Freightliner Cascadia: Park Brake Air Low, Brakes May Drag


Mike

Well-Known Member
Staff member
I started getting this warning on my truck this week: "Park Brake Air Low, Brakes may Drag"

I pay pretty close attention to everything with the truck, so I noticed this immediately when things didn't seem right. I was seeing this warning with air pressure was close to 90psi. Never seen it their before. Within a couple days, I was seeing it near 100psi, and by the time I got home it was coming on at times even above 100psi.

I double checked my air system to make sure it wasn't leaking down via the gauges. Looked and listened all around the tractor and trailer, nothing was leaking anywhere.

Turns out, Freightliner has a switch specifically for this warning. as if the low air pressure warning isn't enough. This is brought to you straight from the department of redundancy department. One switch could have handled both systems just fine.

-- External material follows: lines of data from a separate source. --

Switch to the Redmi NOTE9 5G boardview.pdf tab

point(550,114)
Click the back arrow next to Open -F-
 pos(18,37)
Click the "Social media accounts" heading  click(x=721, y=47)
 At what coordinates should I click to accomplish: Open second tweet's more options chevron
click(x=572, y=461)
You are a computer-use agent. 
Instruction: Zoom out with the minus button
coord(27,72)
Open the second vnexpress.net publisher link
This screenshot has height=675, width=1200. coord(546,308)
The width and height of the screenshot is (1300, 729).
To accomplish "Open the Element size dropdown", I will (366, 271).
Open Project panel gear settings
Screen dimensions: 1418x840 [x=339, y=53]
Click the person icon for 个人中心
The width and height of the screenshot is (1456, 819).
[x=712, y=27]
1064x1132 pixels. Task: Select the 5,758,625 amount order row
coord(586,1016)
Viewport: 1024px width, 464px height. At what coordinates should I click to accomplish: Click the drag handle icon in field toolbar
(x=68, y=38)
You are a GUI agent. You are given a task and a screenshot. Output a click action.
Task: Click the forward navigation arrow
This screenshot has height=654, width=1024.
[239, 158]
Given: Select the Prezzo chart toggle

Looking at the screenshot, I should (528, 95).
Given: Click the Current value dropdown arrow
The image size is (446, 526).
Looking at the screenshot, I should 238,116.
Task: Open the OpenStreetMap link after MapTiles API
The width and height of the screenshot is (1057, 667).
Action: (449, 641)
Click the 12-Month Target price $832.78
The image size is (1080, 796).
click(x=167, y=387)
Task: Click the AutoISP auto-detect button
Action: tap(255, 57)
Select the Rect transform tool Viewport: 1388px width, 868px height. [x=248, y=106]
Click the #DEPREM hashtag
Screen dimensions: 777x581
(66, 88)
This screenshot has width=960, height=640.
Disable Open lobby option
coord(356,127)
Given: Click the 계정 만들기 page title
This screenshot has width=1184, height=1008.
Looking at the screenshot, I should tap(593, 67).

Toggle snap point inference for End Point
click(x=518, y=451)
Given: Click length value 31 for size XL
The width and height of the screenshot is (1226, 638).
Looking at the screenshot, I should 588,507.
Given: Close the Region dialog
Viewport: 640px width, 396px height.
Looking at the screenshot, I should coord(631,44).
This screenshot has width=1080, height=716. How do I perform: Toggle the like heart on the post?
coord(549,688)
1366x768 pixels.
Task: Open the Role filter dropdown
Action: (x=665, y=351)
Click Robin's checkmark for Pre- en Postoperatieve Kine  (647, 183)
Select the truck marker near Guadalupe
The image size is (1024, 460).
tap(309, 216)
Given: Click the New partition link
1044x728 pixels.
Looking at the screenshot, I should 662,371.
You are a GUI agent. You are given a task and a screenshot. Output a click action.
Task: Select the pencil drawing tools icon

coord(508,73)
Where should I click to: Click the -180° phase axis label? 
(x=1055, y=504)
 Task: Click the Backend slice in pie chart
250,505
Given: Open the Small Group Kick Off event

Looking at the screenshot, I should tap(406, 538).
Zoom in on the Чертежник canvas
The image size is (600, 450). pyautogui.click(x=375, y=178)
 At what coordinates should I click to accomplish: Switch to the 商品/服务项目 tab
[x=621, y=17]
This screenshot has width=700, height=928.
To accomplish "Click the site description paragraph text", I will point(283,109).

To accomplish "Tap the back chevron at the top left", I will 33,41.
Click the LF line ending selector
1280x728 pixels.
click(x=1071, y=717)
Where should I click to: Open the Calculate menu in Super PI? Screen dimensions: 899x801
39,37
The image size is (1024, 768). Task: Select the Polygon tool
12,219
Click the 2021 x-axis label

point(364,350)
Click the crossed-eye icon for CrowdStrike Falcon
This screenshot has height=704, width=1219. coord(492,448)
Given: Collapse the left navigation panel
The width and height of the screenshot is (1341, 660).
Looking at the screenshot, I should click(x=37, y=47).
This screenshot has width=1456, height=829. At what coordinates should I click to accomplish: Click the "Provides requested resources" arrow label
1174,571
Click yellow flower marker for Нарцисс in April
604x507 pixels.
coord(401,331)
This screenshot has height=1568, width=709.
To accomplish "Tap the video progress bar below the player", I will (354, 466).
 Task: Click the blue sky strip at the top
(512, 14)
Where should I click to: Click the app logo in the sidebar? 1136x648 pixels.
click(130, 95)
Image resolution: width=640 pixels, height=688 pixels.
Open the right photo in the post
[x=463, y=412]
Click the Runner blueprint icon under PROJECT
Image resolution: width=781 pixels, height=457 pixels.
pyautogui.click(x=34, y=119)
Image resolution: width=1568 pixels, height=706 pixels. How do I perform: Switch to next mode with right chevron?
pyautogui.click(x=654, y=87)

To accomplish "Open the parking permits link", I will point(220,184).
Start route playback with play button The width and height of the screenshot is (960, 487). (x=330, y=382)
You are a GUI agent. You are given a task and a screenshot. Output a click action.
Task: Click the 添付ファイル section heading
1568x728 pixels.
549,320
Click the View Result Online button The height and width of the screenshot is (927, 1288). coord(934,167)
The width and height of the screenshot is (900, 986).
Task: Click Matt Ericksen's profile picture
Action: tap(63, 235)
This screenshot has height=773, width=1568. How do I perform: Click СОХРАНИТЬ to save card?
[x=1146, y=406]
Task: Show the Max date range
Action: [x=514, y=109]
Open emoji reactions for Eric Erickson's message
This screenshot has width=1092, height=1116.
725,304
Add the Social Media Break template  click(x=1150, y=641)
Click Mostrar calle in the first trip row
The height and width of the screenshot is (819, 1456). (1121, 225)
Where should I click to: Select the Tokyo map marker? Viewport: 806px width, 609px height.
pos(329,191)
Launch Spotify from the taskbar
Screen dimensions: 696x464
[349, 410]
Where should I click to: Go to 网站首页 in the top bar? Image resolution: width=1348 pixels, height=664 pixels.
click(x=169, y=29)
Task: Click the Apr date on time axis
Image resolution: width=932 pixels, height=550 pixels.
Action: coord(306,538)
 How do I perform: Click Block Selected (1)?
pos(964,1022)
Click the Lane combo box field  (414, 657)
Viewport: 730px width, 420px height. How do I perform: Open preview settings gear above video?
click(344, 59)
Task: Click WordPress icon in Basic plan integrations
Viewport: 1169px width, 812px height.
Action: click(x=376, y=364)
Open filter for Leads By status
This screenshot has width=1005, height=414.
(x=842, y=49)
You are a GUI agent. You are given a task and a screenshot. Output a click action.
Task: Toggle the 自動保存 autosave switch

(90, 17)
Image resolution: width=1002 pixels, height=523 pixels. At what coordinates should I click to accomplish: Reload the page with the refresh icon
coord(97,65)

The switch is named: "pressure switch, brake drag warning". See? The switch has one purpose in life.

The other brake pressure switch has been replaced twice already. When that one fails, cruise control doesn't work and brake light will stick either on or off.

Why do they fail? air system contamination. Does draining your tanks help? Probably. Does it prevent the switches from failing? Obviously not because I perform this function regularly. And yes, I replace the air dryer cartridge regularly as well.

As you can see in the video, (or hear), the parts guys know this part very well as they sell them all the time.

My freightliner warranty covers the switch, but my patience on waiting around forces me to just fix simple things like this rather than risking the truck being down for more than a day. I could probably have gotten it taken care of in one day, but for less than an hour of work, just made sense to do it myself. And it made for a good video opportunity.

 

Can't you just bypass or disconnect that switch? You don't need it if you've got the regular buzzer and gauges.
 
Can't you just bypass or disconnect that switch? You don't need it if you've got the regular buzzer and gauges.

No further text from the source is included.